#### WHAT THE EXERCISE ASKS
Begin with the first line of the entries below. Copy each line exactly, stopping after the one that contains "Task: Click the Update button".

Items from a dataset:
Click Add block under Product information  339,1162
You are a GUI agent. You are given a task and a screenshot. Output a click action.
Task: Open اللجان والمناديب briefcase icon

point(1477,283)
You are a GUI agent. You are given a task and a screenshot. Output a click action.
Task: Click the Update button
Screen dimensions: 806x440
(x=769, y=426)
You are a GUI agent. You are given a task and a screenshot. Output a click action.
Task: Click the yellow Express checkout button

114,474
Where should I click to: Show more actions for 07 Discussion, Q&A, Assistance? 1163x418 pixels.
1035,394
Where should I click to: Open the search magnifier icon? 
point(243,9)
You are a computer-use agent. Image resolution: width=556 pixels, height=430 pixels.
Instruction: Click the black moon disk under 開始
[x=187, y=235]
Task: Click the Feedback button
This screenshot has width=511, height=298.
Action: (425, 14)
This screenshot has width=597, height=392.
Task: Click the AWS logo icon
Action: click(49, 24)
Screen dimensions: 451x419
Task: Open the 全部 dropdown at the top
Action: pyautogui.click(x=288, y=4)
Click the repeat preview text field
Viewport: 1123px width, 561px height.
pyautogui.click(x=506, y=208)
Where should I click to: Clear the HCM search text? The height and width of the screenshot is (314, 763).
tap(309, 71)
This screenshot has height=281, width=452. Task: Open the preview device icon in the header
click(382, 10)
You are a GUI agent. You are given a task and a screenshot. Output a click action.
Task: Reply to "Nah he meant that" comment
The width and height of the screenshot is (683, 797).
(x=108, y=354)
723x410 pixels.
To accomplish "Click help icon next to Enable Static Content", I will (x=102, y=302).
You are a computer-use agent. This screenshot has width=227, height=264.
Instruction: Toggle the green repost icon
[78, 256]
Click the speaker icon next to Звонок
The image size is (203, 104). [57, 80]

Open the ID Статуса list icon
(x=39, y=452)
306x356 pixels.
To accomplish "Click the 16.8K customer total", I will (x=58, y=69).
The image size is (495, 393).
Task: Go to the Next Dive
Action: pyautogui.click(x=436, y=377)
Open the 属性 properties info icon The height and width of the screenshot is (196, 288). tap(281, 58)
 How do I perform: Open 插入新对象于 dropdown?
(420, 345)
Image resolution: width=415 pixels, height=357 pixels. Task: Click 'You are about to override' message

#### RESPONSE
Click Add block under Product information  339,1162
You are a GUI agent. You are given a task and a screenshot. Output a click action.
Task: Open اللجان والمناديب briefcase icon

point(1477,283)
You are a GUI agent. You are given a task and a screenshot. Output a click action.
Task: Click the Update button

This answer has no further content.